Prior Lab
CI-Solver · 12 Distributions · brms-Syntax · Defaults
© Dr. Rainer Düsing · Interactive Tools by Claude
⟳ Credible Interval → Calculate Parameters
Lower bound
Upper bound
Mass (%)
The core problem when choosing priors: As a researcher you often have a substantive intuition — e.g. "95% of plausible effects lie between −2 and +5" — but don't know which parameter values correspond to that intuition. For the Normal distribution this is directly computable (μ = midpoint, σ from quantile function). For all other distributions no closed-form formula is available. The solver above finds the parameters numerically.
brms Prior Syntax
What is a Prior?
A prior P(θ) is a probability distribution over possible parameter values, before you see the data. It encodes your prior knowledge.

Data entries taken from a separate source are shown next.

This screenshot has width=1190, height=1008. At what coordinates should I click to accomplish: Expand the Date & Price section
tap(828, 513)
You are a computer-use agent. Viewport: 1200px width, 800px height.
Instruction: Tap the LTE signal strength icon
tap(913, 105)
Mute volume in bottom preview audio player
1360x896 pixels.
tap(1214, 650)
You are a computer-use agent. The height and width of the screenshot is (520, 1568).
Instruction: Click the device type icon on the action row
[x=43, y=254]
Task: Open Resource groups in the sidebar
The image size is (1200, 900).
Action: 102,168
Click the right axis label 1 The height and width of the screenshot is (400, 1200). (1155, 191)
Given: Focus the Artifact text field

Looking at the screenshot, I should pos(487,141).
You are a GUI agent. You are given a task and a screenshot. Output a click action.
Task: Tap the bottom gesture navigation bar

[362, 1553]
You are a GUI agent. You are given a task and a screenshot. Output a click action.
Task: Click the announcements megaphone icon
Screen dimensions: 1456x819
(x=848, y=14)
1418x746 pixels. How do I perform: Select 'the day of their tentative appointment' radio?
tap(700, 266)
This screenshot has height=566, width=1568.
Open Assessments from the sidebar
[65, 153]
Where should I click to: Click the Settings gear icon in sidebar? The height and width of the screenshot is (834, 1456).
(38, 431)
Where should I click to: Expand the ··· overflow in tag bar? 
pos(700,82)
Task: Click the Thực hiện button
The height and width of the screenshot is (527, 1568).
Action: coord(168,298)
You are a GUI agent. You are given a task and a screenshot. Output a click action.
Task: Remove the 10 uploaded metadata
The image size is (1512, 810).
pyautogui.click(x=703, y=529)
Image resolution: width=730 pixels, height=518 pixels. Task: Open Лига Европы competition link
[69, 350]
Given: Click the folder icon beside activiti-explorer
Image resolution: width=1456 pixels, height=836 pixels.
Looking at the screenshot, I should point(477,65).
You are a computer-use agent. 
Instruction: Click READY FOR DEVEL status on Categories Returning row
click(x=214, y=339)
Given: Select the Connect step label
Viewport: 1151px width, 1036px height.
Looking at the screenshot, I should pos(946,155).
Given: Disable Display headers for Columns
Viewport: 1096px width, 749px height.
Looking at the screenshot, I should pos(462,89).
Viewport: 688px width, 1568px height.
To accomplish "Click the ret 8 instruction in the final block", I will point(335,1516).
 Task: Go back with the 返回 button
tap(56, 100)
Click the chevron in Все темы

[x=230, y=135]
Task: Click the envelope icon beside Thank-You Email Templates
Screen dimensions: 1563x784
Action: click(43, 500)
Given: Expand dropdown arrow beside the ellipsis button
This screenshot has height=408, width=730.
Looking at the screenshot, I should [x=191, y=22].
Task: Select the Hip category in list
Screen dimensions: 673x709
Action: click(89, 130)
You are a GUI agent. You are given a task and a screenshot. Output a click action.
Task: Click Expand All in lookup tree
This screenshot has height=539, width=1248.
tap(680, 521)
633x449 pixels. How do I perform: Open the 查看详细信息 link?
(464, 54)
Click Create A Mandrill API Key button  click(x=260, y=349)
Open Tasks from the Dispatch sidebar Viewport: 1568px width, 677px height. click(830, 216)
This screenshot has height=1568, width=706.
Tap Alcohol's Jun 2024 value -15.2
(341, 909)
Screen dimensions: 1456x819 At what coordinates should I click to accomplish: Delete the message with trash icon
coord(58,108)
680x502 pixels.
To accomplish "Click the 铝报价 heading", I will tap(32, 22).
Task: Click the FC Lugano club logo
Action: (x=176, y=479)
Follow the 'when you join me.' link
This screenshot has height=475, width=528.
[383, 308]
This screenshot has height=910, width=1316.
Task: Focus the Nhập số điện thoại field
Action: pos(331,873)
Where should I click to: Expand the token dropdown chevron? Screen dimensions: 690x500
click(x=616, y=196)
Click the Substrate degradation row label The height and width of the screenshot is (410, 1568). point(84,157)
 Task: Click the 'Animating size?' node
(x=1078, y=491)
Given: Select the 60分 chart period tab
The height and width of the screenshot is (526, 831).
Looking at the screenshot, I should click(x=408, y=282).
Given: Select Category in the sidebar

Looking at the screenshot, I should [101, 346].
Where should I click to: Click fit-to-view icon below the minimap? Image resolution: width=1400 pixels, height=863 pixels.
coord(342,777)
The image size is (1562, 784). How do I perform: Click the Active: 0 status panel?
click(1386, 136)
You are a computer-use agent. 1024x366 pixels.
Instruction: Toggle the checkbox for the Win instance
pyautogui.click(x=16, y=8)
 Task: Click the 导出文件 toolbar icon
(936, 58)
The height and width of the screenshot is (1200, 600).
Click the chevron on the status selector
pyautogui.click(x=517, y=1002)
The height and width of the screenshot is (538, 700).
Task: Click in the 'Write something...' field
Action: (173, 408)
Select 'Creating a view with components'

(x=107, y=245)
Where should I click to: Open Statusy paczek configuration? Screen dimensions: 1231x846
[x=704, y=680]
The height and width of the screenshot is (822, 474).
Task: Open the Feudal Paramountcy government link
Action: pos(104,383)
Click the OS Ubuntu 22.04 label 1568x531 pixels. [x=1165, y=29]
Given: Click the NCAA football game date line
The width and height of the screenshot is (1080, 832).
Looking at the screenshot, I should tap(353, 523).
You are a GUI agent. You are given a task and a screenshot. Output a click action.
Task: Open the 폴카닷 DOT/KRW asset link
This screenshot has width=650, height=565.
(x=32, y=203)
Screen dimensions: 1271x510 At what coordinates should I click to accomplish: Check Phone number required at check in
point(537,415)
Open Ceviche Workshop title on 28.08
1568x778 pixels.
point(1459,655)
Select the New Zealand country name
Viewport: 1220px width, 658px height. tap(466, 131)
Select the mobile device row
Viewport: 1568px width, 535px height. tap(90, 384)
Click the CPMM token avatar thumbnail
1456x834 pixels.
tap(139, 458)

Too vague (e.g. Uniform): you make no assumptions, but the sampler must explore huge spaces → slow, often divergent.

Too tight: you impede learning from the data. The posterior ≈ prior, regardless of the data.

Weakly informative → the golden middle ground: roughly excludes impossible values, but leaves ample room for learning.
Which distribution to choose?
Unconstrained parameters (α, β): NormalStudent-tCauchy

Positive parameters (σ, τ, λ): ExponentialHalf-NormalHalf-tGammaLog-Normal

Proportions / probabilities: Beta

Correlation matrices: LKJ

Rule of thumb: Student-t(3,0,σ) as a robust alternative to Normal, as heavier tails tolerate outliers in the prior.
Gelman's Recommendations
For z-standardised variables (SD=1):
· Intercept α: Normal(0, 2.5)
· Slope β: Normal(0, 1)
· Dispersion σ: Exponential(1) or Half-Normal(0,1)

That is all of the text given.